Leggendo le prese di posizione di molti dei nostri parlamentari e dal florilegio delle strampalate opinioni politiche che viaggia su social, e nei talk show, non ne sono molto sicuro. Anzi, se guardiamo alla composizione del nostro Parlamento attuale si può riscontrare che ben oltre la metà dei deputati in (32% di 5S + il 17% della Lega e il 8% di Fratelli d’Italia e qualche frangia della sinistra radicale) si sono dichiarati in varie fasi e con diversi accenti anti liberali e anti europei. Approvano ancora la costituzione liberal democratica del 1948? Si sentono ancora parte dell’Unione Europea? Quali i loro progetti? Quali le loro prospettive? Quale economia propongono? Che cosa pensano sulla posizione dell’Italia in Europa, nel Mediterraneo e nel mondo?
Sappiamo che Matteo Salvini alla vicinanza con le istituzioni europee (dona ferentes con il New Generation-EU) preferisce quella “senza trappole” di Mosca, che la Meloni, con i suoi rigurgiti fascistoidi, tifava per un tipo come Donald Trump, che i 5S anti-casta, ma che ne sono quella nuova, con alle spalle una serie di fallimenti inescusabili e inescusati, senza uno straccio di programma occhieggiano alla UE per ragioni tattiche e guardano all’ America sbagliata: quella latina e non a quella rinnovata di Joe Biden, e piuttosto alla CIna; in quanto alla figura di Mario Draghi hanno farneticato di lui cose, che forse oggi non ripeterebbero, ma che non sono certo di buon auspicio per un nuovo governo che saranno chiamati a sostenere. Le reazioni di questi gruppi e dei social, che li seguono, alla nomina di Draghi è la prova che una parte non piccola degli italiani (persino la celebre signora di Voghera) ha già subito una sorta di mutazione antropologica e ci sta abituando ad un diverso tipo di comunicazione pubblica trasformando la nostra democrazia in una sorta di demo- idiozia, nella quale tutto ha diritto di ascolto politico: paragoni sballati, citazioni a sproposito e vere proprie assurdità che passano poi nel linguaggio usato persino in Parlamento che ne sta divenendo lo specchio. Questo peraltro è composto di molti deputati improvvisati, passivi ma saccenti, e di scarsa competenza, che sono la vera ragione del fallimento del governo Conte2.

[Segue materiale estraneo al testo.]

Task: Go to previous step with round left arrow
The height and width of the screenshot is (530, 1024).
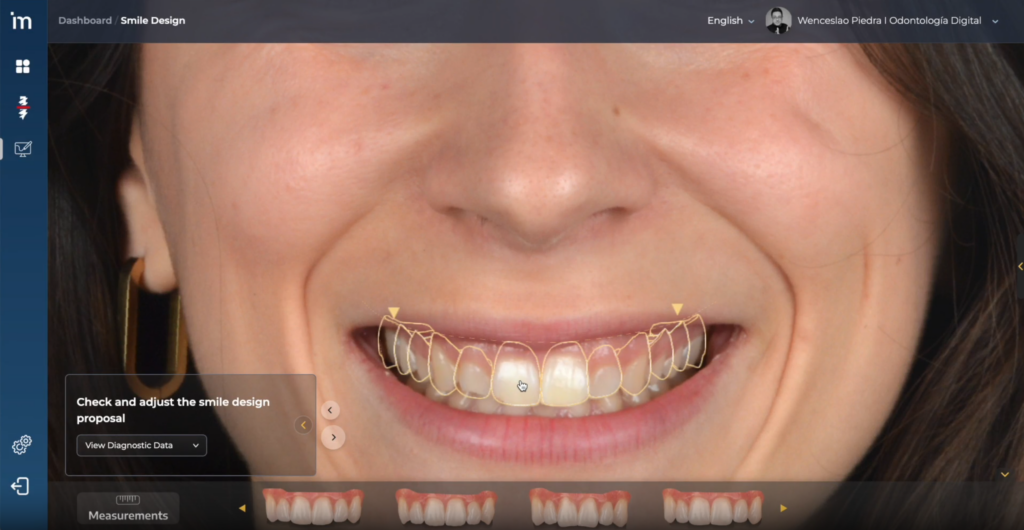Action: coord(331,410)
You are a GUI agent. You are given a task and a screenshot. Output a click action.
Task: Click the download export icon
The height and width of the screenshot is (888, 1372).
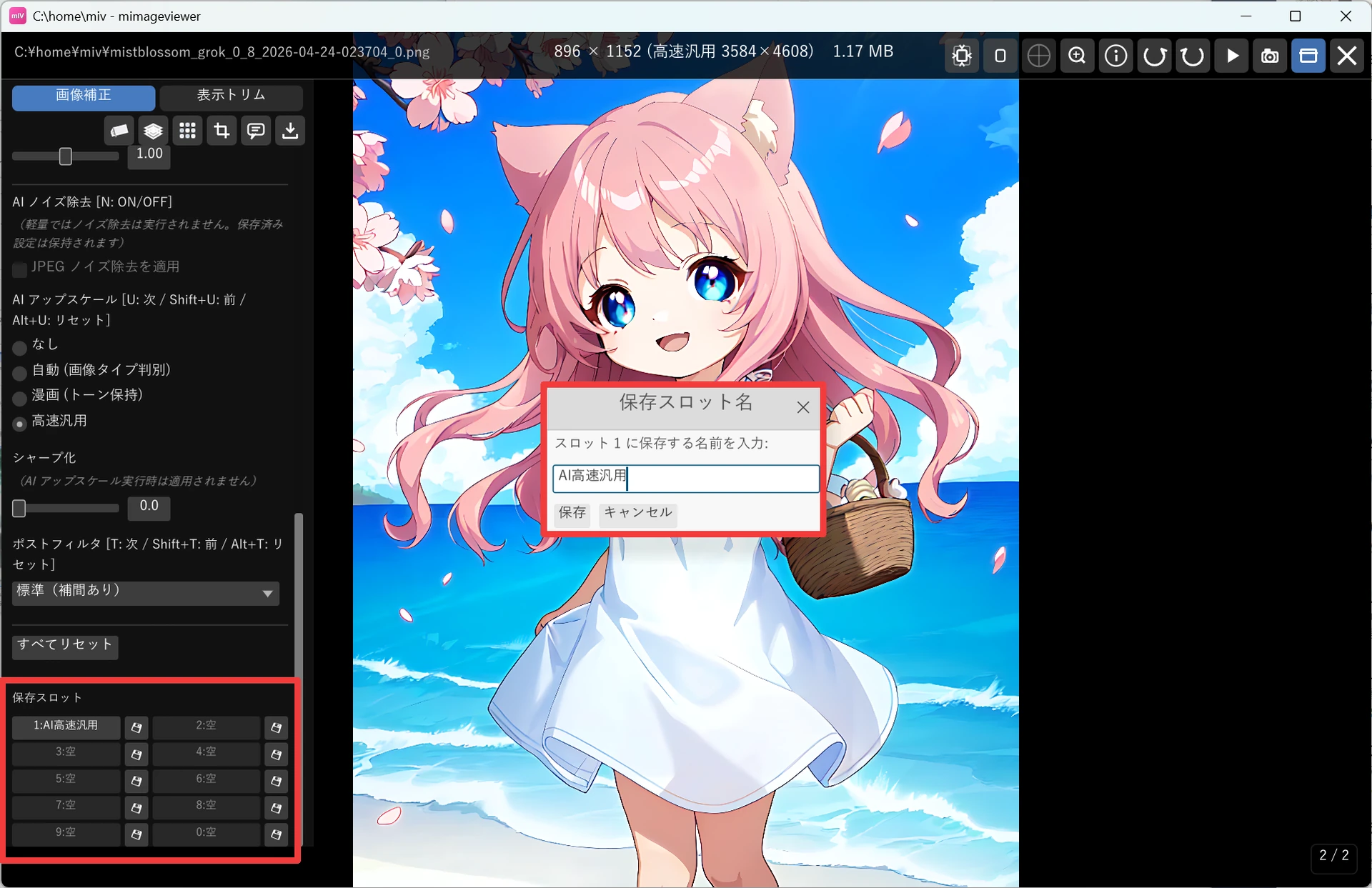290,131
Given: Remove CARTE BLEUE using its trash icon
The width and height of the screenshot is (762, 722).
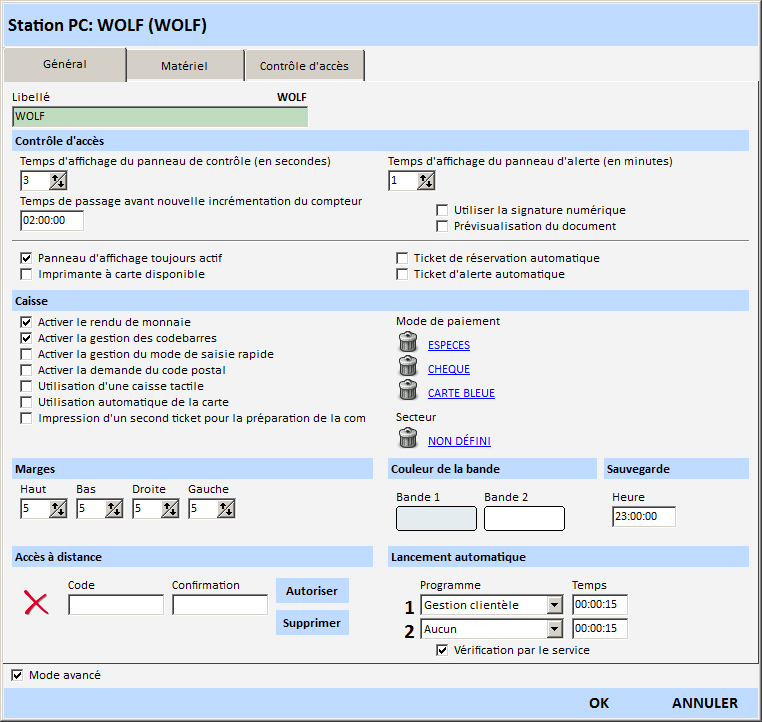Looking at the screenshot, I should coord(407,392).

Se così stanno le cose si può ben capire l’avversione che costoro, e i social più intemerati che li seguono, già manifestano per un personaggio come Mario Draghi, una persona di esperienza e di successo che appartiene alla categoria delle persone-guida affidabili di cui la democrazie sono sempre state avare, ma le sole di cui la gente ha ragione di fidarsi. Draghi è un liberale europeo di tipo einaudiano, attento agli altri, sicuro di ciò che dice, intellettualmente onesto e fedele alla massima einaudiana ”conoscere prima di deliberare”. E’ dunque qualcuno che i nostri improvvisati deputati farebbero bene ad imitare, invece di contrastare, e divenire essi stessi degli esempi per i più giovani e per un rinnovamento della politica in Italia.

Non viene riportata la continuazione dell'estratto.